Dennis chuckled and leaned on the edge of the table. "You know what distracted you, right?"
"Don’t." I knew where he was going.
He pointed at me with that same mocking grin. "You’re jealous."
"I’m not."
"You are."
"Dennis."
"You were thinking about how I took your wife out on a date."
"It wasn’t a date," I retorted and bit my tongue immediately. I should have kept quiet.
"I bet she thinks it was," he teased, trying to get the worst of my reaction.
I glared at him, but he reciprocated with a wink.
And somewhere deep inside, Rhovan howled with laughter.
The moment Dennis left my office—still gloating about his win—I let the silence settle like a stone dropped in a deep well.
The chessboard remained set between us, but I barely looked at it. My fingers hovered above one of the defeated pieces, then slowly withdrew.
It was the first time I had ever lost to him. Not because he played smarter. But because I hadn’t played at all.
My mind had been elsewhere, and now, Rhovan wouldn’t stop pacing.
"You are losing your grip," he growled, his voice slithering through the corners of my thoughts. "First, your dominance. Then your focus. What’s next? Our mate?"
I closed my eyes briefly, but it didn’t help.
I could still hear Dennis’s words ringing in my head.
You are jealous.
I wasn’t. Not in the petty, reckless way he implied.

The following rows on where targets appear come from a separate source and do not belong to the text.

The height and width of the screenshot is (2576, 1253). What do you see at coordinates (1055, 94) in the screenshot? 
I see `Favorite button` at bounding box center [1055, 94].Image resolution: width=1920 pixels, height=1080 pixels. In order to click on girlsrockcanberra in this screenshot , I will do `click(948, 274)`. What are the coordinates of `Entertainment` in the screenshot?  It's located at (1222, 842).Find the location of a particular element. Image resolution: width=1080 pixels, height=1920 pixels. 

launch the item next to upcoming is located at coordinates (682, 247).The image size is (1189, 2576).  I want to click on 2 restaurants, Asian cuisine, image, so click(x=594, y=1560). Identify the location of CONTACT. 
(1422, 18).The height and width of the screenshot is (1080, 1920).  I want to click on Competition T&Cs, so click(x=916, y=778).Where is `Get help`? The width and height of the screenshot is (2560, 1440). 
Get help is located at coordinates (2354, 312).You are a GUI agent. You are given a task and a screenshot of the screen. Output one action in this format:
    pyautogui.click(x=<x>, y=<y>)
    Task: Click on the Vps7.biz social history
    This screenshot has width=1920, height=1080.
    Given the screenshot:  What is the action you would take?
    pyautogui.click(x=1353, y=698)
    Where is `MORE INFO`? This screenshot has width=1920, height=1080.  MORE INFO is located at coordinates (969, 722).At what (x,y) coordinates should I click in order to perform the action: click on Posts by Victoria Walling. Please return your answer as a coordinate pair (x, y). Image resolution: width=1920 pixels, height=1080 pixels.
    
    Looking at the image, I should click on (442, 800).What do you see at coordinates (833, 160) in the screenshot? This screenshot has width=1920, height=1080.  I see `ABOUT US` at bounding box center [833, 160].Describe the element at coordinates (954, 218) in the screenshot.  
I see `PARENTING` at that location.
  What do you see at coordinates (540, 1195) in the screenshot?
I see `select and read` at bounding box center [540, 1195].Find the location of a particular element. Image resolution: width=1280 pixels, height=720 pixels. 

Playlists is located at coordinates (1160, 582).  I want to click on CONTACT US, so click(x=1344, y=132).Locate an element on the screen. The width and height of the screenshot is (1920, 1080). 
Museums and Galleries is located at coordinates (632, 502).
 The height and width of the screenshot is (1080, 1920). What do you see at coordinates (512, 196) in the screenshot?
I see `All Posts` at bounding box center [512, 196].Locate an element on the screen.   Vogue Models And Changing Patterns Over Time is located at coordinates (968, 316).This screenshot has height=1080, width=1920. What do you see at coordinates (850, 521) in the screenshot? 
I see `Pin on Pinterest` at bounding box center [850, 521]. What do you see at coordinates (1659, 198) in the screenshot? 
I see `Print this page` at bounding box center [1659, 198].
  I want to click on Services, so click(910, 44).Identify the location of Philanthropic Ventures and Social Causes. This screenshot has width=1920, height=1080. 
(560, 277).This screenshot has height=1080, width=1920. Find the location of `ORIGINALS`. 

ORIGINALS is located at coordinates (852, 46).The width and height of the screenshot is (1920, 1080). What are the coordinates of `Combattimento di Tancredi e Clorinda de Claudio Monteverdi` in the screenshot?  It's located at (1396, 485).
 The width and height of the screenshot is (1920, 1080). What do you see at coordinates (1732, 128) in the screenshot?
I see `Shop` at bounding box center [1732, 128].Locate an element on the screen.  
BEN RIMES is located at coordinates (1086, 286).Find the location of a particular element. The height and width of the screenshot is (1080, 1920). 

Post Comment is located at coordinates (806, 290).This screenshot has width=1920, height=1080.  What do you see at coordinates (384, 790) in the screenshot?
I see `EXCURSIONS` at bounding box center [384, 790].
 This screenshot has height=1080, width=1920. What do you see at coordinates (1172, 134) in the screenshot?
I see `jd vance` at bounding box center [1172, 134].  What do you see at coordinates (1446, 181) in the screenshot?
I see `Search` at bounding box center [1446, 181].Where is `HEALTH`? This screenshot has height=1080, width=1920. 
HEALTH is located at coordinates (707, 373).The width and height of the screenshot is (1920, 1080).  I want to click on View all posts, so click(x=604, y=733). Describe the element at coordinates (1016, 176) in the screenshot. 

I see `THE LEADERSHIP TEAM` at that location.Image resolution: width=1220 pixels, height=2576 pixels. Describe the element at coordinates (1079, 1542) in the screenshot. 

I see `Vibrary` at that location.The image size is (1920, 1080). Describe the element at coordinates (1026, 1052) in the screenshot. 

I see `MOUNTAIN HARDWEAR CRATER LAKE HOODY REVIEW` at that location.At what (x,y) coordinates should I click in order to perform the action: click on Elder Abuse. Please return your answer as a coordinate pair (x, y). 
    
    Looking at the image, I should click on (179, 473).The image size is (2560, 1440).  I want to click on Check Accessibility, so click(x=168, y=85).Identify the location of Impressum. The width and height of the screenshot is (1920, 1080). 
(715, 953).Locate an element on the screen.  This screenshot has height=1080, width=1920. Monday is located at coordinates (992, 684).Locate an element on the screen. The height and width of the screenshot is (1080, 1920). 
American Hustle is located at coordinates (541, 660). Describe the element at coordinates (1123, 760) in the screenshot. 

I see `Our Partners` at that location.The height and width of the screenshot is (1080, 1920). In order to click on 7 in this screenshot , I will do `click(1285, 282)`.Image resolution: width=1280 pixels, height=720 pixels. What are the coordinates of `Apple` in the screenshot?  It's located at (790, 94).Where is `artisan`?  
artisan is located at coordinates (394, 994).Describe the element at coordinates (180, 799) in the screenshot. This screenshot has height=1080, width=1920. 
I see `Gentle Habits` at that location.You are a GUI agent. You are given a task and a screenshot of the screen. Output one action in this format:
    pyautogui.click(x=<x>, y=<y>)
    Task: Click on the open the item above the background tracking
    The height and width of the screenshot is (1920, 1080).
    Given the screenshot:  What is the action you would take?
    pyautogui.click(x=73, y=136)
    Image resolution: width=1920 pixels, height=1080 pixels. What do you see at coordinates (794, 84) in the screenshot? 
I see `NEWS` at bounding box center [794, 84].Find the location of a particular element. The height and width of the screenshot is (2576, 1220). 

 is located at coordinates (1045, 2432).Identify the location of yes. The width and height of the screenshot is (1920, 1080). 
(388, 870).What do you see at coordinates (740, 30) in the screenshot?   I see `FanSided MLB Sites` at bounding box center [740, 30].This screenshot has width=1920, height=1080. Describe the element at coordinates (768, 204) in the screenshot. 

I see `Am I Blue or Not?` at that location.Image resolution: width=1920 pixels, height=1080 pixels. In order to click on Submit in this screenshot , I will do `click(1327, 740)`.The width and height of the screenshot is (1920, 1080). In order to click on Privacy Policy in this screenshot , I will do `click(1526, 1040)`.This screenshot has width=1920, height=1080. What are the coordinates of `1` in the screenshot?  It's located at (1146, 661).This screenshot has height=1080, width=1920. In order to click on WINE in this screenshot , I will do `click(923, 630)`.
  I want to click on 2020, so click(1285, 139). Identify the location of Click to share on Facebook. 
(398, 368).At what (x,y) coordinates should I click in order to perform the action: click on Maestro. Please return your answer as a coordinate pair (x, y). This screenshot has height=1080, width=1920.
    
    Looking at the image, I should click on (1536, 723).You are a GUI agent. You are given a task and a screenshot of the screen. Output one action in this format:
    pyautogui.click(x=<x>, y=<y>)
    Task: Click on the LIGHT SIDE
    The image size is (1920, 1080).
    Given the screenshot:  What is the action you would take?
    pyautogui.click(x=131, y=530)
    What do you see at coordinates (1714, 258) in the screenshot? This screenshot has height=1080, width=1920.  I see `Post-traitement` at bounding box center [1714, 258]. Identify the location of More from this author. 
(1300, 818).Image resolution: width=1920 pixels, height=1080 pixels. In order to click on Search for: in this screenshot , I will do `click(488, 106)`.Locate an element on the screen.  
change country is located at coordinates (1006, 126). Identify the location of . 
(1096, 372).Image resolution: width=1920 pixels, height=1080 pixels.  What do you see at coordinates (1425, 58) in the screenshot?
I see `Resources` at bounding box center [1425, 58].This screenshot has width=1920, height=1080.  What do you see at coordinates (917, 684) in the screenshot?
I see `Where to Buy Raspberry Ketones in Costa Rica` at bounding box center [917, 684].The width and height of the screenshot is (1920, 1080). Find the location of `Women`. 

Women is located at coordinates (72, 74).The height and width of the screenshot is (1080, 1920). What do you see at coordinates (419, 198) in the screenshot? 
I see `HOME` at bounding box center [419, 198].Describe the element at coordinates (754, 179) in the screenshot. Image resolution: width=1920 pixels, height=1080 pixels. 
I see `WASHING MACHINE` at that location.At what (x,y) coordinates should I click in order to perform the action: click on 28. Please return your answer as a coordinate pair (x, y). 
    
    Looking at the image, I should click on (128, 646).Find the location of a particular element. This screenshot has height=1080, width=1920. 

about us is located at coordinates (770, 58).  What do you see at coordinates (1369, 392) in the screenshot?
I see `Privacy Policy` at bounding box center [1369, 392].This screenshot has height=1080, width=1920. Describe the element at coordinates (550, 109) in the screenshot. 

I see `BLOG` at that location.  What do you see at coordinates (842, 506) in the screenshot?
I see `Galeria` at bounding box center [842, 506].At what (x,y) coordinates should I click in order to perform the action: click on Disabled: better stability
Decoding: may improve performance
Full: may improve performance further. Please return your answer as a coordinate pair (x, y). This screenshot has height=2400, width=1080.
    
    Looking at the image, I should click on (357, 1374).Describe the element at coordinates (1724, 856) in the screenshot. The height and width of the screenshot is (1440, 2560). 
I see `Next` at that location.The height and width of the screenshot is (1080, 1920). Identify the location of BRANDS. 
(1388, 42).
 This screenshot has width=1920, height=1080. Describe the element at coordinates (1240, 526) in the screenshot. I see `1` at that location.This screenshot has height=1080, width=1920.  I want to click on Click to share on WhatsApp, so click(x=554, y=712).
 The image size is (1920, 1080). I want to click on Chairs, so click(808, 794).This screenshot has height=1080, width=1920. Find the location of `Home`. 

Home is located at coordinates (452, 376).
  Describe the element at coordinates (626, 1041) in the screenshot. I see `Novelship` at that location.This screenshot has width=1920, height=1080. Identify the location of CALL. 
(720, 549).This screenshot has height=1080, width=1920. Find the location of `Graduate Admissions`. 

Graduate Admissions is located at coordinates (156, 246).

But the thought of Meredith out there—laughing, relaxing, vulnerable—with someone else... it unsettled something in me.
It was the quiet kind of jealousy. The one that burrowed into the bones.
Rhovan stirred again.
"You were made to protect her. Not sit back while someone else plays knight."
I didn’t answer him.
Instead, I rose and walked toward the tall window, letting the late morning light bleed across my desk.